MorphGPT consistently demonstrates superior performance compared to GPT-2 across almost all evaluations, despite being trained for approximately half the number of steps. Specifically, MorphGPT achieved significantly better token-level perplexity scores, with performance comparable to GPT-2 (Large) after 200k steps. On the LAMBADA task, MorphGPT surpassed the accuracy of GPT-2 by almost 10% with only 50k steps, nearly reaching the accuracy of the GPT-2 Large model. In zero-shot GLUE evaluations, MorphGPT generally outperformed GPT-2, both in raw accuracy and the number of prompt templates where it showed superior performance.
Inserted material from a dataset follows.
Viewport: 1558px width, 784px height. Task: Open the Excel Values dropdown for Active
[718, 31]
The paper also presents a comparison with FLOTA, a tokenization improvement method that attempts to preserve the morphological structure of words during tokenization. MorphGPT outperformed FLOTA comprehensively on a classification task using a custom dataset of titles from arXiv, showing improvements of more than 35% over vanilla GPT-2, compared to about 6% for GPT-2+FLOTA.
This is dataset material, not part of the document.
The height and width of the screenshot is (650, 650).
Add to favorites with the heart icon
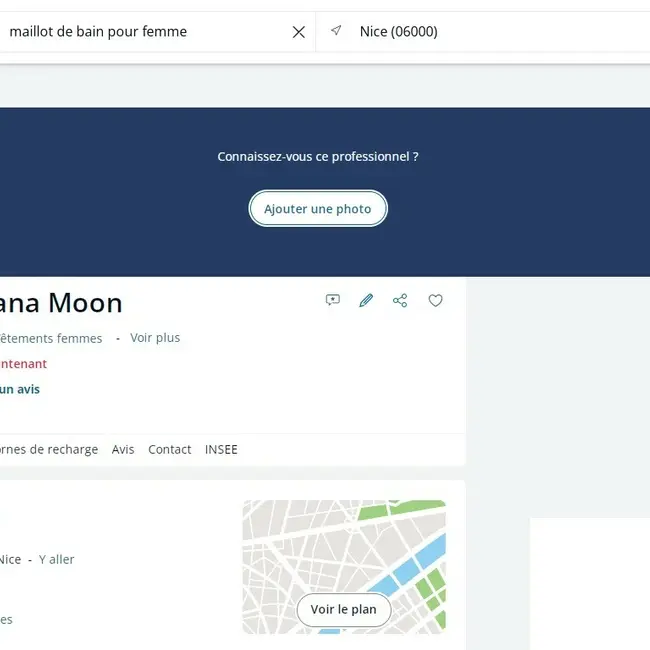[435, 300]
Massive Text Embedding Benchmark (MTEB)

MorphGPT was evaluated on the MTEB, which consists of 8 embedding tasks covering a total of 58 datasets. MorphGPT outperforms GPT-2 across all 7 monolingual tasks.

Detokenization Process

The paper addresses the detokenization process, which involves converting the tokens produced by a MorphPiece-trained model back into coherent sentences. The detokenization process consists of classifying tokens (Figure 2) as either 'morph' or 'bpe' based on their source. MorphPiece tokens are further annotated as prefix, suffix, stem, or hash (for compound words).

Figure 2: An example of detokenization illustrating how tokens are classified based on their source (MorphPiece or BPE) and how word boundaries are identified using the detokenization mechanism.

The detokenization mechanism (Figure 3) uses a reverse MorphTable to convert morpheme sequences back into English words, considering various cases like compound words and multiple affixes.

Figure 3: The detokenization mechanism illustrates the process of converting morphemes back into English words, with black lines indicating word continuation and red dashed lines indicating word boundaries.

Limitations

The paper acknowledges limitations, including incomplete coverage of lexical families in MorphyNet, the need to construct separate MorphTables and detokenization automata for each language, and a 17% increase in the number of tokens compared to BPE.

Conclusion

The author concludes that MorphPiece represents a linguistically motivated tokenization scheme that outperforms models trained on BPE across a wide variety of tasks. The paper suggests that incorporating linguistic inductive bias into tokenization can lead to a new generation of models that move away from purely statistical language representation.